Sounds more reasonable, will move 'hugetlb_cma_nodes_allowed' to the 
node specific allocation.

>>   		 * global hstate attribute
>>   		 */
>> -		if (!(obey_mempolicy &&
>> +		else if (!(obey_mempolicy &&
>>   				init_nodemask_of_mempolicy(&nodes_allowed)))
>>   			n_mask = &node_states[N_MEMORY];
>>   		else
>> @@ -6745,7 +6753,38 @@ void hugetlb_unshare_all_pmds(struct vm_area_struct *vma)
>>   
>>   static int __init cmdline_parse_hugetlb_cma(char *p)
>>   {
>> -	hugetlb_cma_size = memparse(p, &p);
>> +	int nid, count = 0;
>> +	unsigned long tmp;
>> +	char *s = p;
>> +
>> +	while (*s) {
>> +		if (sscanf(s, "%lu%n", &tmp, &count) != 1)
>> +			break;
>> +
>> +		if (s[count] == ':') {
>> +			nid = tmp;
>> +			if (nid < 0 || nid >= MAX_NUMNODES)
>> +				break;
> 
> nid can only be compared to MAX_NUMNODES because this an early param
> before numa is setup and we do not know exactly how many nodes there
> are.  Is this correct?

Yes.

> 
> Suppose one specifies an invaid node.  For example, on my 2 node system
> I use the option 'hugetlb_cma=2:2G'.  This is not flagged as an error
> during processing and 1G CMA is reserved on node 0 and 1G is reserved
> on node 1.  Is that by design, or just chance?

Actually we won't allocate any CMA area in this case, since in 
hugetlb_cma_reserve(), we will only iterate the online nodes to try to 
allocate CMA area, and node 2 is not in the range of online nodes in 
this case.

> We should be able to catch this in hugetlb_cma_reserve.  For the example
> above, I think we should flag this as an error and not reserve any CMA.

Sure, as I said above, it will not allocate CMA for the non-online nodes 
though these invalid nodes can be specified in the command line.
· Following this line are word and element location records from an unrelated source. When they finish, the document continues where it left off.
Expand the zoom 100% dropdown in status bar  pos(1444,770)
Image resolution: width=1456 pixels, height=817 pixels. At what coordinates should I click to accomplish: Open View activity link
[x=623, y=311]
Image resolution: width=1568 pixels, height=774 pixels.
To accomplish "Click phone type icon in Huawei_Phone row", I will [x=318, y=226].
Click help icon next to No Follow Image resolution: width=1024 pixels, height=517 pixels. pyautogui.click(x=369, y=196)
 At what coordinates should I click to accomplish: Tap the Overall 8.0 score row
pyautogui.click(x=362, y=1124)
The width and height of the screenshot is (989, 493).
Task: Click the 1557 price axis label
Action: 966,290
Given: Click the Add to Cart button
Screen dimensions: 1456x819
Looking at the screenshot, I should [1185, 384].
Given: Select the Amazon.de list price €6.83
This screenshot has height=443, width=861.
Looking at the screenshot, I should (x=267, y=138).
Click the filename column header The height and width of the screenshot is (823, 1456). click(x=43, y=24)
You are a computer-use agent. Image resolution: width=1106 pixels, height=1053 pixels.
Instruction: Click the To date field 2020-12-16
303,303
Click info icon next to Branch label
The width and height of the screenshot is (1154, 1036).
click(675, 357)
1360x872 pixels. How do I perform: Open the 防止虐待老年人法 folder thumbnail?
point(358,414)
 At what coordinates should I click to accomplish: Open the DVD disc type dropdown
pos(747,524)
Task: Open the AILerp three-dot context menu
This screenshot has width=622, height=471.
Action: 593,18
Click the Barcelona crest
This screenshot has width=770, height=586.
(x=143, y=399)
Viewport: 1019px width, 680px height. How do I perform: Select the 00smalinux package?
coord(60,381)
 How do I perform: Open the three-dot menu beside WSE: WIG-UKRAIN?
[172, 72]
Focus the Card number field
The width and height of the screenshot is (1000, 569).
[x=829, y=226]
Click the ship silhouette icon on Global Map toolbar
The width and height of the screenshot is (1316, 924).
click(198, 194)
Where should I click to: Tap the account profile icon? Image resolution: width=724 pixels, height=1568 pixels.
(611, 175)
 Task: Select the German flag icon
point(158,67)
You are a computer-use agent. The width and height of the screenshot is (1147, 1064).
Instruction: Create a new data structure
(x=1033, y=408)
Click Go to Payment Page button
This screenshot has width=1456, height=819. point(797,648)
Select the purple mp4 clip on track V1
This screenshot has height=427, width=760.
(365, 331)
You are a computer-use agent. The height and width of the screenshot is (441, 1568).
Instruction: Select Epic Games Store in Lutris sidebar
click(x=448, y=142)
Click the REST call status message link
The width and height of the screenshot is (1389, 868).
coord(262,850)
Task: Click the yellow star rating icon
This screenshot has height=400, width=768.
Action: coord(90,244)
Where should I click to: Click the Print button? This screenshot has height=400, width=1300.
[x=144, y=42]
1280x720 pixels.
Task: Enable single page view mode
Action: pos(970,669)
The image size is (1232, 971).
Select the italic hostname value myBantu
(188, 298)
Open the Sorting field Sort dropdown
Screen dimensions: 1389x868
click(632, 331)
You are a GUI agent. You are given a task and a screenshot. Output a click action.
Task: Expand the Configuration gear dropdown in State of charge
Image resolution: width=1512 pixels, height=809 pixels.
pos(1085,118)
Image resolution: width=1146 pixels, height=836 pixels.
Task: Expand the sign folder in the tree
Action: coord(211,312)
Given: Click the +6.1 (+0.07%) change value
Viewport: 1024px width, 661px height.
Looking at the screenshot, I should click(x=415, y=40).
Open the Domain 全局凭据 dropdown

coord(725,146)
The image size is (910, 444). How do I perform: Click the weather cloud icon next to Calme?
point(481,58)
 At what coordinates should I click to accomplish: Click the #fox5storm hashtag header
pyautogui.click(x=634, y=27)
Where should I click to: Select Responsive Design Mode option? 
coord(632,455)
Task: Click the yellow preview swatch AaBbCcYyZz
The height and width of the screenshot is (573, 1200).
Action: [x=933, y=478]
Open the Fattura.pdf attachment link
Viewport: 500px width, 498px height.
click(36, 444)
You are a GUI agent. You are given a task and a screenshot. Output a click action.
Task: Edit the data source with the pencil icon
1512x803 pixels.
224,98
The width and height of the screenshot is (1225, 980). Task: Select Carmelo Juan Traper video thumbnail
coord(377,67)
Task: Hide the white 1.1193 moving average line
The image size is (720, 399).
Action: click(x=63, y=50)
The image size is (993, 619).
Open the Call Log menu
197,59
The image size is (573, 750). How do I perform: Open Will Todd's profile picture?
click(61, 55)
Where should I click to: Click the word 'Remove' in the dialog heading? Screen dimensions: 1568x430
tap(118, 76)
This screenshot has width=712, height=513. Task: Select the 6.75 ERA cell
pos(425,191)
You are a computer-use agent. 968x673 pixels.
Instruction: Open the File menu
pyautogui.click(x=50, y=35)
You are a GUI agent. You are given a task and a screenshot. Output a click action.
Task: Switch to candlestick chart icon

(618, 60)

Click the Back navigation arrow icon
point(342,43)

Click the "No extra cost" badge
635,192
But I 
can add a warning to catch the invalid nodes setting in 
hugetlb_cma_reserve().

>> +
>> +			s += count + 1;
>> +			tmp = memparse(s, &s);
>> +			hugetlb_cma_size_in_node[nid] = tmp;
>> +			hugetlb_cma_size += tmp;
>> +
>> +			/*
>> +			 * Skip the separator if have one, otherwise
>> +			 * break the parsing.
>> +			 */
>> +			if (*s == ',')
>> +				s++;
>> +			else
>> +				break;
>> +		} else {
>> +			hugetlb_cma_size = memparse(p, &p);
>> +			break;
>> +		}
>> +	}
>> +
>>   	return 0;
>>   }
>>   
>> @@ -6754,6 +6793,7 @@ static int __init cmdline_parse_hugetlb_cma(char *p)
>>   void __init hugetlb_cma_reserve(int order)
>>   {
>>   	unsigned long size, reserved, per_node;
>> +	bool node_specific_cma_alloc = false;
>>   	int nid;
>>   
>>   	cma_reserve_called = true;
>> @@ -6767,20 +6807,37 @@ void __init hugetlb_cma_reserve(int order)
>>   		return;
>>   	}
> 
> Earlier in hugetlb_cma_reserve (not in the context here), there is this
> code:
> 
> 	if (hugetlb_cma_size < (PAGE_SIZE << order)) {
> 		pr_warn("hugetlb_cma: cma area should be at least %lu MiB\n",
> 			(PAGE_SIZE << order) / SZ_1M);
> 		hugetlb_cma_size = 0;
> 		return;
> 	}
> 
> That causes an early exit if hugetlb_cma_size is too small for a
> gigantic page.
> 
> On my 2 node x86 system with 1G gigantic pages, I can specify
> 'hugetlb_cma=0:512M,1:512M'.  This does not trigger the above early exit
> because total hugetlb_cma_size is 1G.  It does end up reserving 1G on
> node 0 and nothing on node 1.  I do not believe this is by design.  We
> should validate the specified per-node sizes as well.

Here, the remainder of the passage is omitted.